Objective: To perform a comparative analysis of clinical and functional parameters, clinical outcomes, and adverse cardiovascular event rates in AVB patients during mid-term follow-up after LBBAP versus RVA pacing.
Materials and Methods: This prospective study enrolled 74 patients (mean age 72.8±11.0 years, 52% men) with complete AVB and baseline LV ejection fraction (LVEF) ≥50%. Patients were randomized 1:1 into Group 1 (LBBAP, n=37) and Group 2 (apical RVA, n=37), all with ventricular pacing burden >90%. Evaluations comprised a 6-minute walk test (6MWT),
echocardiography assessing dyssynchrony (QRS width, interventricular delay [IVD], septal-lateral delay [Ts TDI]), and NT-proBNP levels at baseline and 3-, 6-, 12-, and 18-months post-implantation. Mean follow-up was 18.2±3.1 months.

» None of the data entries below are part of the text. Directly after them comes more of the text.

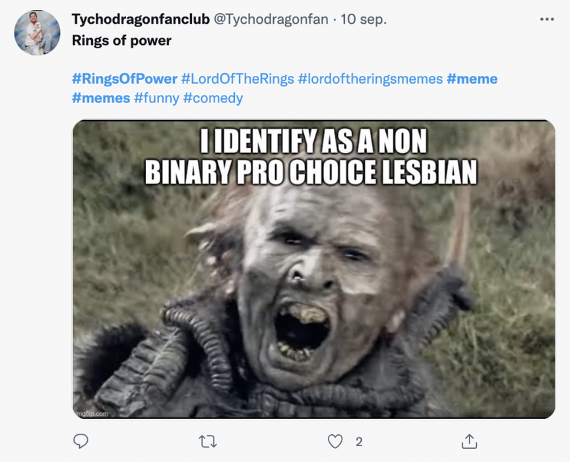Screen dimensions: 570x462
Task: Retweet the Rings of power post
Action: point(208,442)
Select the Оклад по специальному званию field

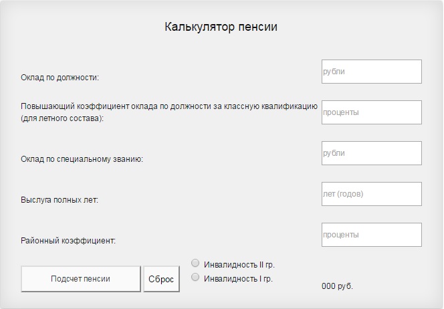point(372,153)
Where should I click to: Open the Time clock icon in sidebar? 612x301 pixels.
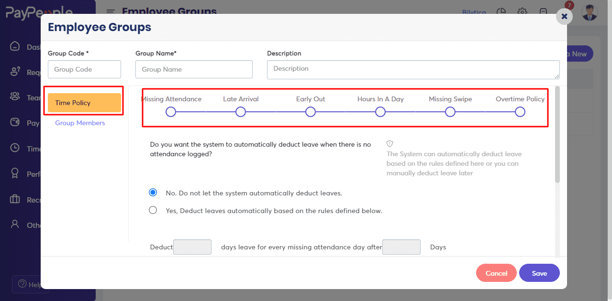pos(15,149)
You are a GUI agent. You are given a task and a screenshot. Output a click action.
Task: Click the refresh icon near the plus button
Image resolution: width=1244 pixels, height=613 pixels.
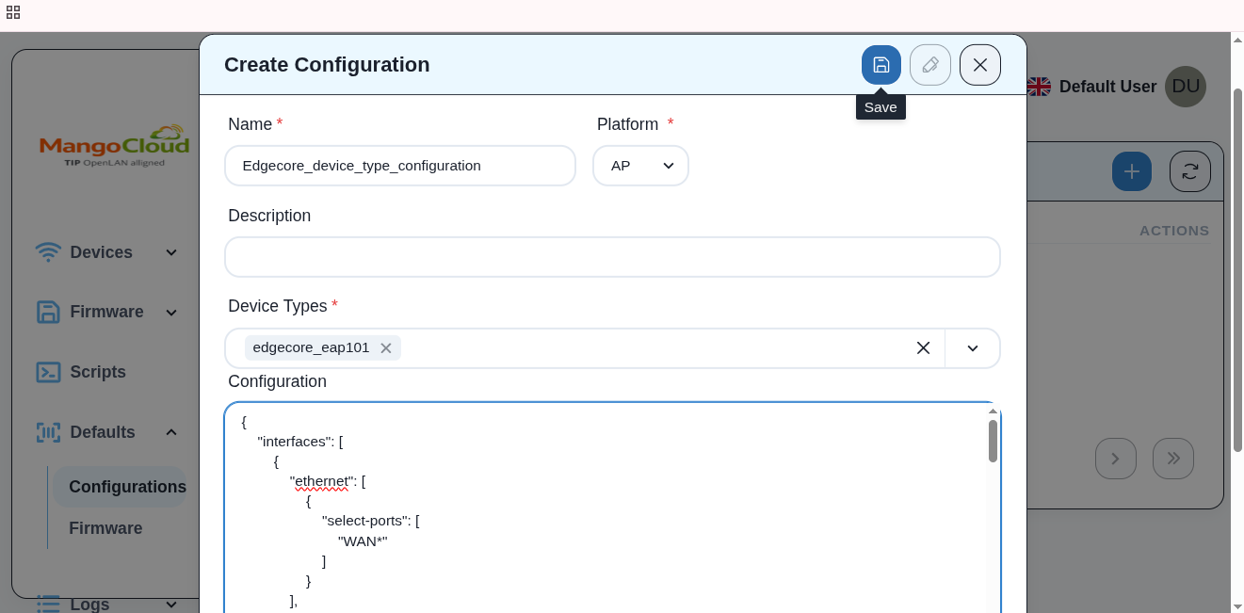pos(1189,170)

Results: Baseline characteristics matched between groups: age 72.4±10.8 vs. 73.1±11.2 years (p=0.78), LVEF 64.4±5.9% vs. 63.3±9.0% (p=0.53), NT-proBNP 248±112 vs. 262±118 pg/ml (p=0.62), 6MWT 412±98 vs. 405±102 m (p=0.71). Post-implantation, LBBAP maintained narrower QRS (109.7±8.4 vs. 138.5±11.6 ms, p<0.001), lower IVD (24.2±5.9 vs. 40.8±6.8 ms, p<0.001), and Ts TDI (44.1±14.7 vs. 102.1±9.8 ms, p<0.001). At 18 months, LVEF was superior (64.3±5.4% vs. 59.8±8.3%, p=0.042), NT-proBNP lower (195±94 vs. 392±131 pg/ml, p<0.001), and 6MWT better (492±135 vs. 338±92 m, p<0.001).

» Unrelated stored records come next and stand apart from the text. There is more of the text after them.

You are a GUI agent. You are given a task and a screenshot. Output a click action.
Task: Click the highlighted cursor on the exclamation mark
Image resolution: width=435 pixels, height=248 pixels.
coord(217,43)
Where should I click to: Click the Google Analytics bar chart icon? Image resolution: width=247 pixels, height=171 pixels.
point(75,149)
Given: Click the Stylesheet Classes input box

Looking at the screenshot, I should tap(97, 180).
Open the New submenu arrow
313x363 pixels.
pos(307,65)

LBBAP had fewer events: HF hospitalizations 2.7% (1) vs. 10.8% (4, p=0.044); new atrial fibrillation 0% vs. 5.4% (2, p=0.045); biventricular upgrades 0% vs. 2.7% (1, p=0.31).

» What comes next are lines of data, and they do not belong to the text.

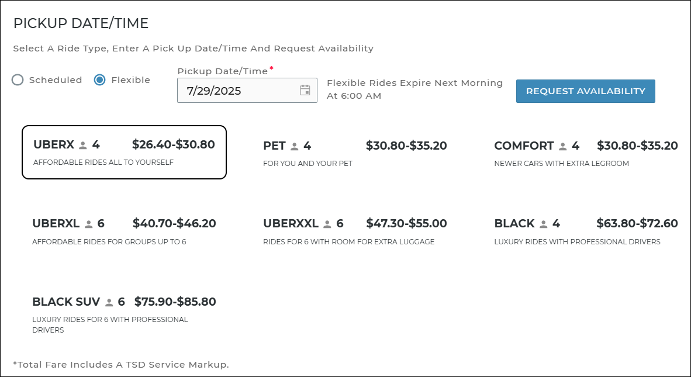Select the Scheduled ride radio button
691x377 pixels.
point(18,80)
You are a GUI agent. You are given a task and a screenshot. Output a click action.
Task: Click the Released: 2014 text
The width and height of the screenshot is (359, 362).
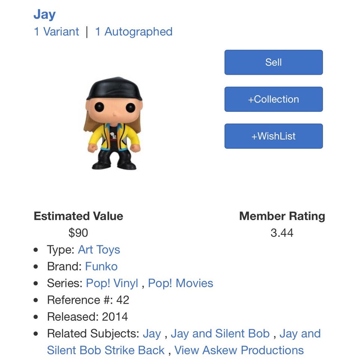coord(87,317)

Conclusions: LBBAP surpasses RVA pacing in AVB patients by reducing dyssynchrony, preserving systolic function, improving functional capacity, and lowering HF/new atrial fibrillation rates via physiological activation. It is the preferred strategy for anticipated high ventricular pacing.
Biography
Protassova Elena Anatolyevna, a cardiologist, anesthesiologist, and intensive care physician at the Republican Cardiological Dispensary, a budgetary institution of the Ministry of Health of Chuvashia, also an Assistant at the Department of Surgical Diseases at I.N. Ulyanov Chuvash State University in Cheboksary. Currently, writing a scientific paper, studying the issue of electrocardiostimulation in atrioventricular block. Have a number of publications in scientific journals on this topic.